Dataset:
▽

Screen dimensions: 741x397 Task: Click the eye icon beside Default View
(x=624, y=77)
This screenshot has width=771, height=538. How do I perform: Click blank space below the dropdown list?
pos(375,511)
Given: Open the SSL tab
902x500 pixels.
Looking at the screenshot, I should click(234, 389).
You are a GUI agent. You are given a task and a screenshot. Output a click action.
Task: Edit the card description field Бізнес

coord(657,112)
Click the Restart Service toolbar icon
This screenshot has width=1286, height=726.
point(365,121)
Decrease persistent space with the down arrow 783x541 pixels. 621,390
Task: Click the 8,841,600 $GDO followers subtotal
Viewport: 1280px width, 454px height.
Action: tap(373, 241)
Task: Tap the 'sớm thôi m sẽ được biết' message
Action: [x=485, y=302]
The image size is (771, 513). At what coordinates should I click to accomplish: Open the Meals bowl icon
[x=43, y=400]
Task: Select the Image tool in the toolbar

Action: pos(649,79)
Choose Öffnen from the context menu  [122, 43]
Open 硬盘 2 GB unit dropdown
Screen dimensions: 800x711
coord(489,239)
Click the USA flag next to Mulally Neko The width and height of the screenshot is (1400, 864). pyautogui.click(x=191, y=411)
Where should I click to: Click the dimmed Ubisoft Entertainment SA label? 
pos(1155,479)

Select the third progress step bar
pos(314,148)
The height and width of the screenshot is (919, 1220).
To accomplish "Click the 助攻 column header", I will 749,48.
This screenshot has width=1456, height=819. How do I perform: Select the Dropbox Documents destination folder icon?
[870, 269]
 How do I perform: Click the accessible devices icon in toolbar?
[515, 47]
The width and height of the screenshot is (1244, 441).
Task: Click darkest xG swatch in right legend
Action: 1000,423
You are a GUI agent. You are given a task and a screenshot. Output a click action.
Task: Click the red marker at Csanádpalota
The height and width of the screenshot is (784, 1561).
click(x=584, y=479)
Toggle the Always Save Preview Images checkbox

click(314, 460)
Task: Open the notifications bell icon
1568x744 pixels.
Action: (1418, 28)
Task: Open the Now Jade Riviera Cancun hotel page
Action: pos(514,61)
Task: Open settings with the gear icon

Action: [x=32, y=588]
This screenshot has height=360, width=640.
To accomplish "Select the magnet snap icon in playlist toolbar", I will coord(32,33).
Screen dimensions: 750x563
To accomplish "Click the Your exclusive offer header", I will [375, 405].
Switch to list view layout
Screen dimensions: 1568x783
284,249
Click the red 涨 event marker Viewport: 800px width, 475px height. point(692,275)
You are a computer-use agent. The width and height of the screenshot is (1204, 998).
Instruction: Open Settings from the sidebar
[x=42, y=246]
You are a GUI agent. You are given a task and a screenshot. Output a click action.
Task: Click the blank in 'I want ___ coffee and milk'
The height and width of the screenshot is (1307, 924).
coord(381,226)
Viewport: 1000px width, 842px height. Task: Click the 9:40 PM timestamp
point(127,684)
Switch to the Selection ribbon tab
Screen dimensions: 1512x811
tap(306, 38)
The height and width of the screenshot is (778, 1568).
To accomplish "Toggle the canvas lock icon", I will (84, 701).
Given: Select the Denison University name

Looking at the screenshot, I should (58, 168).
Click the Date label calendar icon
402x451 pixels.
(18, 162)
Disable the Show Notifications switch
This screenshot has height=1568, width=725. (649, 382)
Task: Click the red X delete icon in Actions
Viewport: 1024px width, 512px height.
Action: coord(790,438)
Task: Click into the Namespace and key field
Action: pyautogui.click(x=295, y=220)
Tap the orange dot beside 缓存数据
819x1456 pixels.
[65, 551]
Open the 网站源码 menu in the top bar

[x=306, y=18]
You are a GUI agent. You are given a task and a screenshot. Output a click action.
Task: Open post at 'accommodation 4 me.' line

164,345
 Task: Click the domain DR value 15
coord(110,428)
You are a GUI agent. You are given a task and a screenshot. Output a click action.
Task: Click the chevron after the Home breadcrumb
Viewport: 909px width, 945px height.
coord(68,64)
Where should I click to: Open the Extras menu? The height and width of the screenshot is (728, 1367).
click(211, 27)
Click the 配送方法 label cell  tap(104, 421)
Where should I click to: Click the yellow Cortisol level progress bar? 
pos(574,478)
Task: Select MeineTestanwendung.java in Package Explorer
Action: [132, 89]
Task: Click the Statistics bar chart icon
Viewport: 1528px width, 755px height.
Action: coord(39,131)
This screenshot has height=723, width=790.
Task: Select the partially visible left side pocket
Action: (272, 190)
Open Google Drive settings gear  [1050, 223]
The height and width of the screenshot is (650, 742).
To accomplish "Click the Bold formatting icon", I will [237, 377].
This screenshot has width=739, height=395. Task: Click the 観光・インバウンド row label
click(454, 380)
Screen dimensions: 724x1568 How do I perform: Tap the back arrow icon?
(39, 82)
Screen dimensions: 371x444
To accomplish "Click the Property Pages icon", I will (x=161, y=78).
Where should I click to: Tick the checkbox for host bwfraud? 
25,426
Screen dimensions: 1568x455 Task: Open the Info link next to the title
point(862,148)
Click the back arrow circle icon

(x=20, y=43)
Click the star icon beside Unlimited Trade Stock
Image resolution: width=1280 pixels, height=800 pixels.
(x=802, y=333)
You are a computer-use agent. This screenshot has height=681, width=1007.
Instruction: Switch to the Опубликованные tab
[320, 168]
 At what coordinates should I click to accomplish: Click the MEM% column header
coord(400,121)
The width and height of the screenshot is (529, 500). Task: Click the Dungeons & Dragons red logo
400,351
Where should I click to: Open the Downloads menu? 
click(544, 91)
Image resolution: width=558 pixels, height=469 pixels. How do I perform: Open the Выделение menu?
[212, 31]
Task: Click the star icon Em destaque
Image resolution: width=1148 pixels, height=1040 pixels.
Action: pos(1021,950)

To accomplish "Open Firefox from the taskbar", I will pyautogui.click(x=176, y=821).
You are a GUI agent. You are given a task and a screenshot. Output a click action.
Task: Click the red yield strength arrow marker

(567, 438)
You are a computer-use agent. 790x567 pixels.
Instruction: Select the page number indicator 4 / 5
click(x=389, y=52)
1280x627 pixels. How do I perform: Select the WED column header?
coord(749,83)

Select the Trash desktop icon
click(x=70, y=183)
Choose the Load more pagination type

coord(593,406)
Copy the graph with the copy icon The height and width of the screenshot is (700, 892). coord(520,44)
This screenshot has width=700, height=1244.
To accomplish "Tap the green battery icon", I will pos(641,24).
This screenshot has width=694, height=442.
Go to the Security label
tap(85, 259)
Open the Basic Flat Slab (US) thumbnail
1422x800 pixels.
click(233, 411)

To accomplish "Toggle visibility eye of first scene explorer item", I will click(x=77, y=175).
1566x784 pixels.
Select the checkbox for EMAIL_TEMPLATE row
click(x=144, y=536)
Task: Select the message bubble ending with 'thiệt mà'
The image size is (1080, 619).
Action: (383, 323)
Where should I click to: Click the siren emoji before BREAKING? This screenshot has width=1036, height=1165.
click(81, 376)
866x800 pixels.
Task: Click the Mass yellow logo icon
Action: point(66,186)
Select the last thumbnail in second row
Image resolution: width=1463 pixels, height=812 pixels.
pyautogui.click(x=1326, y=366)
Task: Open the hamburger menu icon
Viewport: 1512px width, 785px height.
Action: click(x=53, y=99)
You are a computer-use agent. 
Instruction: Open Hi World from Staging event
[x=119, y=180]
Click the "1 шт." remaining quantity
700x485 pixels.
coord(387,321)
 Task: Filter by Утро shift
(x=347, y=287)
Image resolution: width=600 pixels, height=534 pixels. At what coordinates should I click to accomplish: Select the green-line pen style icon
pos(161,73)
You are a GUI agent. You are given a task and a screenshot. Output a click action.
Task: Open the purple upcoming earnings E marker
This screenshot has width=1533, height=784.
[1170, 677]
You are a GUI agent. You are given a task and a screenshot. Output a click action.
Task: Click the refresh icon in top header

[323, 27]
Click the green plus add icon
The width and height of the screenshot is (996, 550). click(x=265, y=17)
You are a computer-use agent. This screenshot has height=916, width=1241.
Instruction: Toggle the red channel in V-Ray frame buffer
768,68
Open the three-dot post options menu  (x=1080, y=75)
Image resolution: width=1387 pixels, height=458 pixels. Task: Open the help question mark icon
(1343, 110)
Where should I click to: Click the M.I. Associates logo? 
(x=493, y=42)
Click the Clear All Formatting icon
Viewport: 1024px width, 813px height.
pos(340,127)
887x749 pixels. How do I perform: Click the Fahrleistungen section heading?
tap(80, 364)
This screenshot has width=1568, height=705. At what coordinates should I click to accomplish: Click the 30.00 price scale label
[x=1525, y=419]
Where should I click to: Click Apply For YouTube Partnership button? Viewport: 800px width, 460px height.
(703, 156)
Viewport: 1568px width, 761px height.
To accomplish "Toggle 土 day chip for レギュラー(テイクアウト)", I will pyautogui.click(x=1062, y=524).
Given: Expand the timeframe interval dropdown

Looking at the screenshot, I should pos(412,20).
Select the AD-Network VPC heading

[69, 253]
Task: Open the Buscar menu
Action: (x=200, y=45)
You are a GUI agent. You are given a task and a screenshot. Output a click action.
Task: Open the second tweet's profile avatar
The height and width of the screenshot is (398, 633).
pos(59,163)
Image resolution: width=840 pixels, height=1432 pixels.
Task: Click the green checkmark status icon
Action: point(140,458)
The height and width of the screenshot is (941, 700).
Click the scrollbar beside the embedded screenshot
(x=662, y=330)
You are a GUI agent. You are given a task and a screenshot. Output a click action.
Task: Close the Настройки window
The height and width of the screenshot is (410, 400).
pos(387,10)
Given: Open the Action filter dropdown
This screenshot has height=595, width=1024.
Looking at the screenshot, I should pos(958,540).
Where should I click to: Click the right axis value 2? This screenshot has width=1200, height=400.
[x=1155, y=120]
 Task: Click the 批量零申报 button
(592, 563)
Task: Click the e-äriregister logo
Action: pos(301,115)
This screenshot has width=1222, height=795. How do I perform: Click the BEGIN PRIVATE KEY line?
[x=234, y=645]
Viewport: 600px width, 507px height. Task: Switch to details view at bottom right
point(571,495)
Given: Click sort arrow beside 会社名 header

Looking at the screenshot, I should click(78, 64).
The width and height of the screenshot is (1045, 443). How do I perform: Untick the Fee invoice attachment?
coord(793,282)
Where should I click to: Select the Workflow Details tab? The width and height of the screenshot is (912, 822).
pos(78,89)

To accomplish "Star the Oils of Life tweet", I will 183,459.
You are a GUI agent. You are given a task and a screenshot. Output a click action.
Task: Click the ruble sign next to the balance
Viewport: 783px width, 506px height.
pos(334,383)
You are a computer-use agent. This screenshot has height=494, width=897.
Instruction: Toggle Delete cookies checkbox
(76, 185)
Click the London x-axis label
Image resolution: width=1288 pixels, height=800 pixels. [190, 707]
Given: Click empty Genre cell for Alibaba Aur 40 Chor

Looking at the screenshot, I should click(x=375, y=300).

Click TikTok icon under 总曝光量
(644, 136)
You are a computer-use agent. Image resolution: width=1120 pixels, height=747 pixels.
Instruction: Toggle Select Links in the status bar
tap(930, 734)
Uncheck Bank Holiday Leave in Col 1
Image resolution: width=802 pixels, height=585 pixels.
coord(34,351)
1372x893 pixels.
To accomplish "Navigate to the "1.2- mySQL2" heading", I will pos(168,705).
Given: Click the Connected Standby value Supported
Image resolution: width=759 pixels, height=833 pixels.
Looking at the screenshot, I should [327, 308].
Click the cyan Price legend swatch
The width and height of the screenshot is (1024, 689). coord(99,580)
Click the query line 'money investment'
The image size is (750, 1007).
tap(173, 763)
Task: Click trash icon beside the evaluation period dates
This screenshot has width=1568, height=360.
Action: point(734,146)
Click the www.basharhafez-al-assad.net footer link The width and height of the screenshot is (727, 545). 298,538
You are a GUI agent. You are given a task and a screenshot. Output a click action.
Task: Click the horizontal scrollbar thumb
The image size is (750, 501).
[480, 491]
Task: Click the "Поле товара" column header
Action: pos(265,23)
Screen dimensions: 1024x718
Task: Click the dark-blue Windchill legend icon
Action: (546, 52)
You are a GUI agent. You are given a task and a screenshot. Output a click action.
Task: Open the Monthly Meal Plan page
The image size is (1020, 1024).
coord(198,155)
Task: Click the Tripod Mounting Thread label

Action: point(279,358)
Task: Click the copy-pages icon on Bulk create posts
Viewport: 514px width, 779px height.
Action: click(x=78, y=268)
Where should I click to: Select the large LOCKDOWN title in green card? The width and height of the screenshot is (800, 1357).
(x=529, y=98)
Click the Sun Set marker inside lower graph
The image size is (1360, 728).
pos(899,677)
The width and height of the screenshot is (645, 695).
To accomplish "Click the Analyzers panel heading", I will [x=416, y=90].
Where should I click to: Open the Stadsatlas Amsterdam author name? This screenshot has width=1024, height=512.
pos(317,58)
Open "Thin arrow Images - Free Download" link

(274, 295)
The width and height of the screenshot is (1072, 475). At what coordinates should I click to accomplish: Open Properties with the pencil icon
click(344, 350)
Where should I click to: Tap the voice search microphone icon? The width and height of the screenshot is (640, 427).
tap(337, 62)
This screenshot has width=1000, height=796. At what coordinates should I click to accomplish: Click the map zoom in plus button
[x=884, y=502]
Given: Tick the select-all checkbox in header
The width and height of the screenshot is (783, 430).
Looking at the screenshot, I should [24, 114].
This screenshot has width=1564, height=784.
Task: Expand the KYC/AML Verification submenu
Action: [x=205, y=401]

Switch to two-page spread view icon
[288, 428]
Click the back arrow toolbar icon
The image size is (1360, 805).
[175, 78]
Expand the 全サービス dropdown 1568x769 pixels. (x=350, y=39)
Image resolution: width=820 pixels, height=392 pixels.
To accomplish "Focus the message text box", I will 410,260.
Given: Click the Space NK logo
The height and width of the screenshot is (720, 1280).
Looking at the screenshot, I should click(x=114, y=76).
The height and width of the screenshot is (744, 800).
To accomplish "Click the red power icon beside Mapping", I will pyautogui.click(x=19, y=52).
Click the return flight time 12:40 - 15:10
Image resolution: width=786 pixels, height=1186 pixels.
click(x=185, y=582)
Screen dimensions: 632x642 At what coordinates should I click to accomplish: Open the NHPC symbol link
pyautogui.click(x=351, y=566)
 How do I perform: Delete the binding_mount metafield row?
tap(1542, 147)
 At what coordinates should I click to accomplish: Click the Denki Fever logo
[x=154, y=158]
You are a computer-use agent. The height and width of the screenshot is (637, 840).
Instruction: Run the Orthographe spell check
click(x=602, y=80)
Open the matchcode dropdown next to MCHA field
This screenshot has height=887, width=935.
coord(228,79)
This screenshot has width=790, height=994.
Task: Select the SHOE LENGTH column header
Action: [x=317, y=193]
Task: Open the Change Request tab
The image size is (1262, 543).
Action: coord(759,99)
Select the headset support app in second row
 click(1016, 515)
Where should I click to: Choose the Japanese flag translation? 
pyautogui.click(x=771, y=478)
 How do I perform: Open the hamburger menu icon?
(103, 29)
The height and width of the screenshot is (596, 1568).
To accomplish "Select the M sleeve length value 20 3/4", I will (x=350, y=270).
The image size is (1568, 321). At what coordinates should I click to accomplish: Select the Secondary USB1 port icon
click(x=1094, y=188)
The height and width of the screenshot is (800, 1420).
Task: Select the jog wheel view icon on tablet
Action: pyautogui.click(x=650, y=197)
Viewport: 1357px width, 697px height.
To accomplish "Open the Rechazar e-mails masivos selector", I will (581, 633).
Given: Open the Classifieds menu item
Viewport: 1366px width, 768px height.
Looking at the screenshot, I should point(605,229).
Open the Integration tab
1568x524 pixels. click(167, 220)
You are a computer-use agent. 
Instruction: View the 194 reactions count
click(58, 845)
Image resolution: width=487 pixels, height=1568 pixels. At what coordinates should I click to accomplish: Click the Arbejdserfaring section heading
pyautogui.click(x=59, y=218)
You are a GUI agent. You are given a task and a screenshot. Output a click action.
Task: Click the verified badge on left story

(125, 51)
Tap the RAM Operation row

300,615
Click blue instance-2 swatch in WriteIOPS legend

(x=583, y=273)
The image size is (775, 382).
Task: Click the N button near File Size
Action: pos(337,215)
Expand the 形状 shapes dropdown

△

What to do: Scan the records above for the lines holding "Task: Click the refresh icon in top header" and "has height=916, width=1241.". Transcribe those two and every line between them word for word, and no others.

Output for this exercise:
Task: Click the refresh icon in top header

[323, 27]
Click the green plus add icon
The width and height of the screenshot is (996, 550). click(x=265, y=17)
You are a computer-use agent. This screenshot has height=916, width=1241.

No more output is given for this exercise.